Giorgio Armani is not Donatella Versace. He doesn’t like politics. He doesn’t like controversy. He never gets out of line on current political events. He loves to talk only about fashion. Most of all, his own.
Donatella Versace, for her part, often takes a stand. Her speech on the stage of Milan’s La Scala Theater during the Fashion Awards last year was memorable. A harsh frontal attack on Italian prime minister Giorgia Meloni for her discriminatory policies toward same-sex parents, it was heard around the world.
Although he might be sensitive to the topic, Giorgio Armani, on the other hand, for one of his show finales a few seasons ago, paraded five couples — each composed only of a man and a woman, couples ostensibly heterosexual and traditional — down the runway. “It’s a precise choice I wanted. To see an attractive, serious couple again,” the designer admitted at the time to those who pointed out to him that he himself did not have a traditional romantic situation and that society in the meantime was, fortunately, evolving.
On Feb. 25, on the sidelines of his fashion show at the closing of Milan Fashion Week, a British journalist asked him for his opinion on the “far-right government currently in place in Italy.”
Armani replied that “Prime Minister Giorgia Meloni has two important elements in her body that are quite robust, she doesn’t have them but it’s as if she had them.

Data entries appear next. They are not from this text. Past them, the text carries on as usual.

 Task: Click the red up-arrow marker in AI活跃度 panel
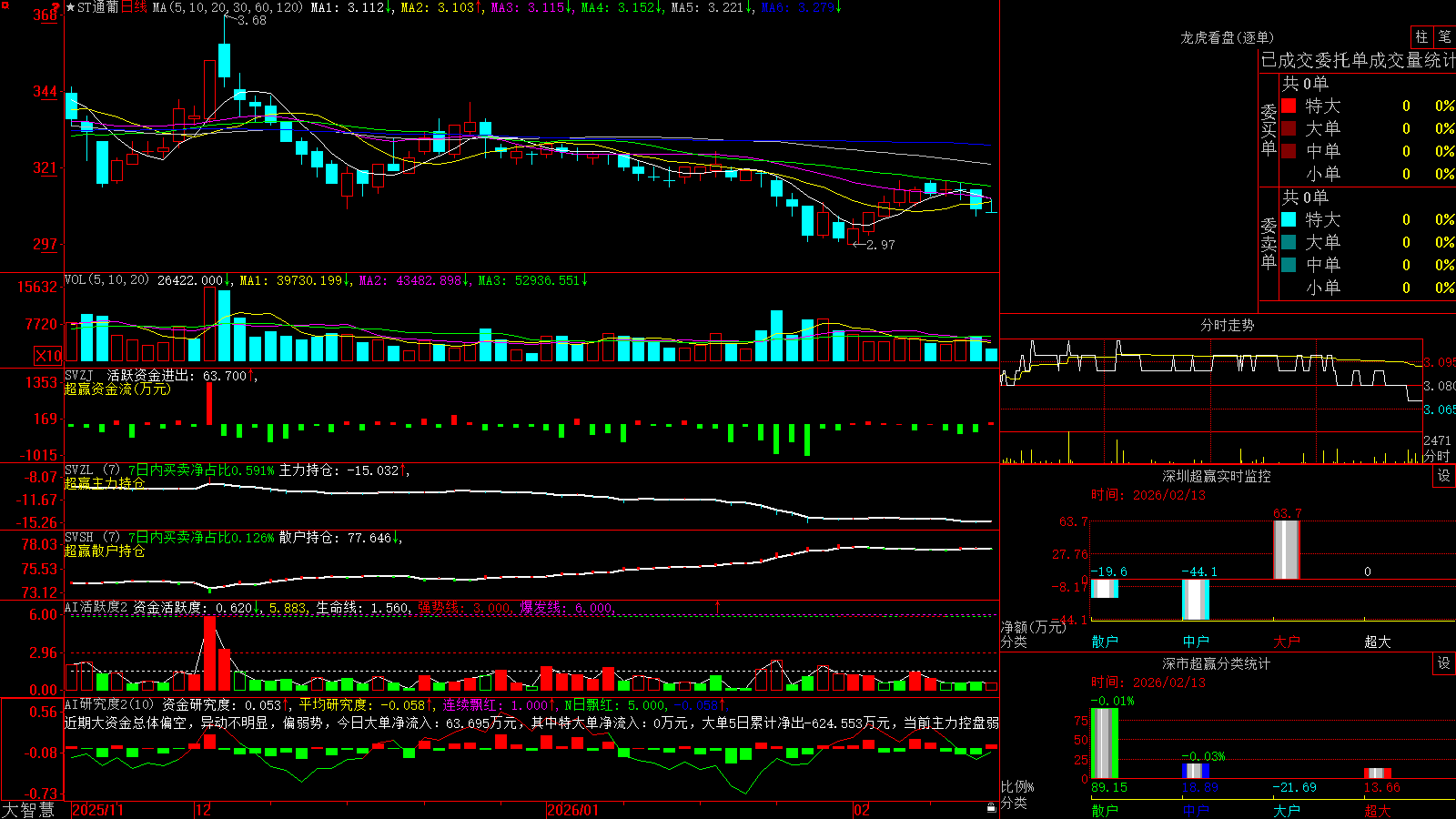(718, 606)
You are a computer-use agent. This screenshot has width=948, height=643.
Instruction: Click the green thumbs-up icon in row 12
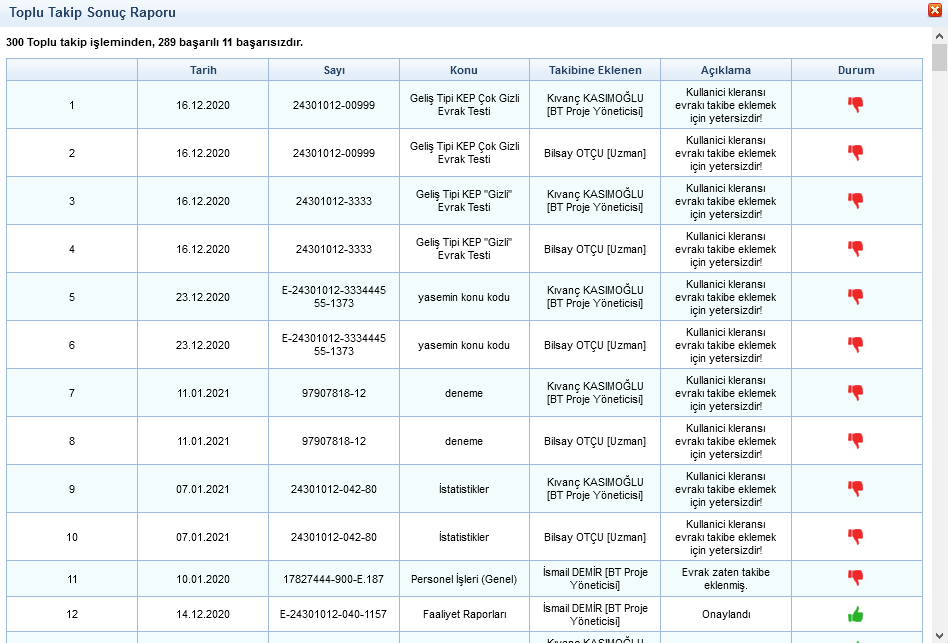tap(855, 614)
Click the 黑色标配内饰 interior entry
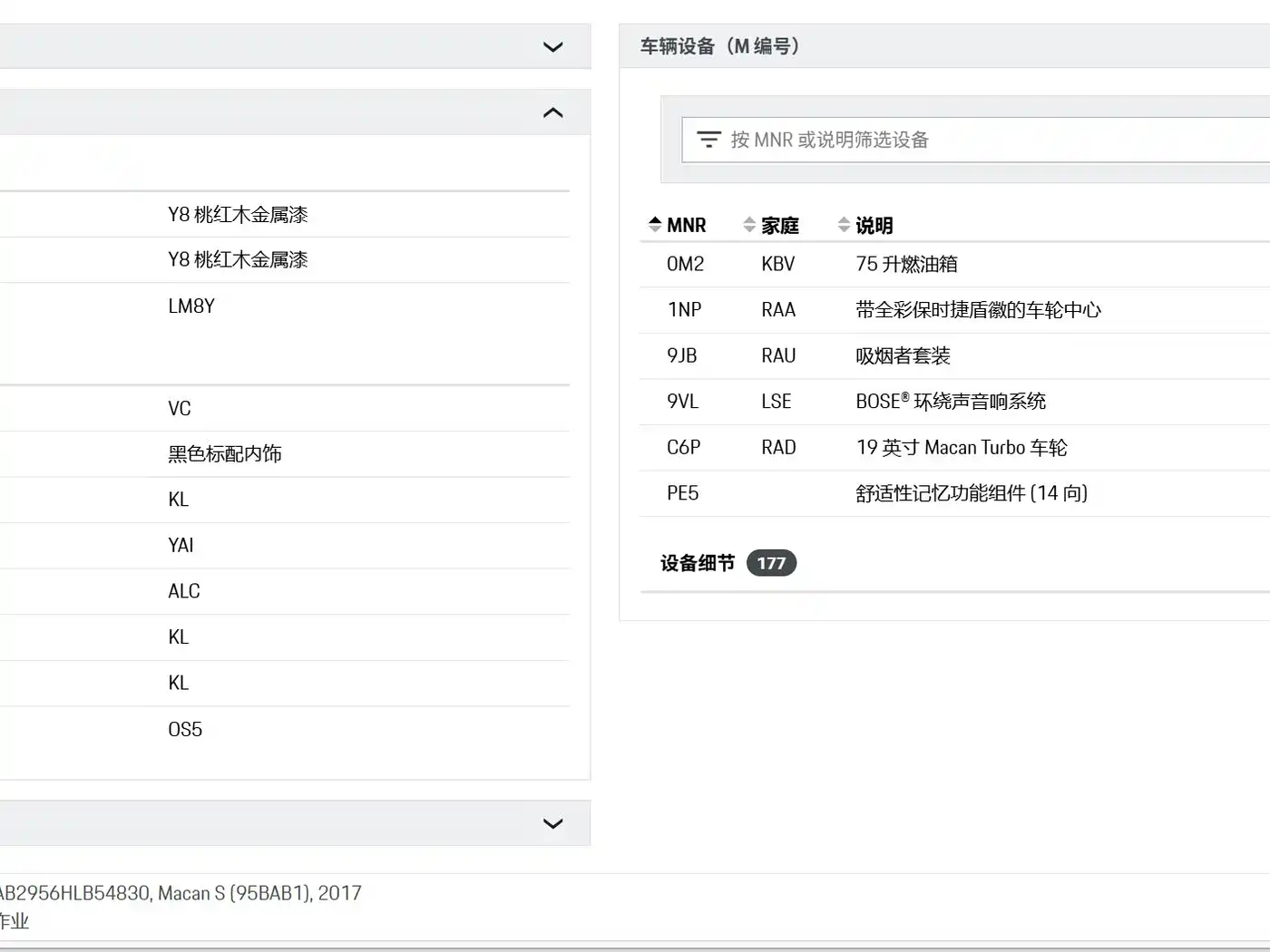 coord(225,453)
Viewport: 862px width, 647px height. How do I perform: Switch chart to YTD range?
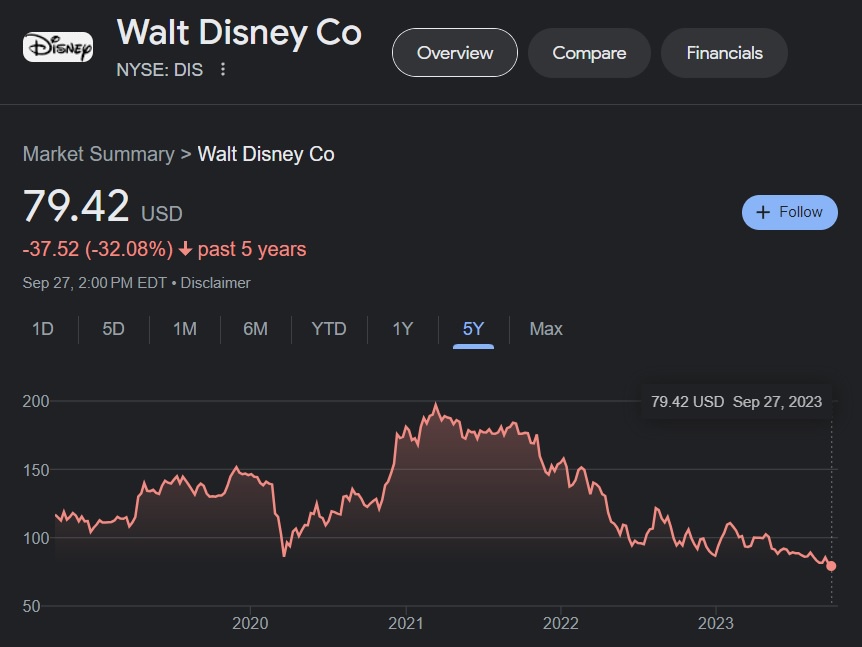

On the politics and strategies that her government puts in place I am not so knowledgeable, it bothers me sometimes to see her so small and petite in Europe among so many statuesque and elegant gentlemen, she’s there in her little jacket, but she has a beautiful face,” the designer concluded with a smile.
The reporter’s decidedly political question received yet another aesthetic answer.
After all, from Armani you don’t expect a position; he only wants to be asked about his fashion and his newest creations for Fall Winter 2024/2025 that he has given the title “Winter Flowers.”
“There are no flowers in the winter, I invented them!” said Armani, referring to next winter’s collection, which moves between black velvets and colorful petals perfect for front row guests like Cate Blanchett. “When I create my designs I always think of women who can be encountered anywhere and not between intellectual and sexual excitements. I think of women who are coherent to their face. In the beginning there were the young people of Carnaby Street and I didn’t like that fashion, so I chose to go a step ahead and put men and women in my jackets. Kind of like what I do now, no more women going around town in their underwear!” continues the designer, who on the symbolic choice of flowers points out “they remind us of, or at least herald, a better season.”
His love of fashion and his love of nature, added the designer, “has always supported me in my choices. It is something transformed into fabric, color, attitude, suggesting an atmosphere. Nature is where we live and we want to continue to live without exasperations that — it is my belief — are absolutely unnecessary.”
This story originally ran on The Hollywood Reporter Roma.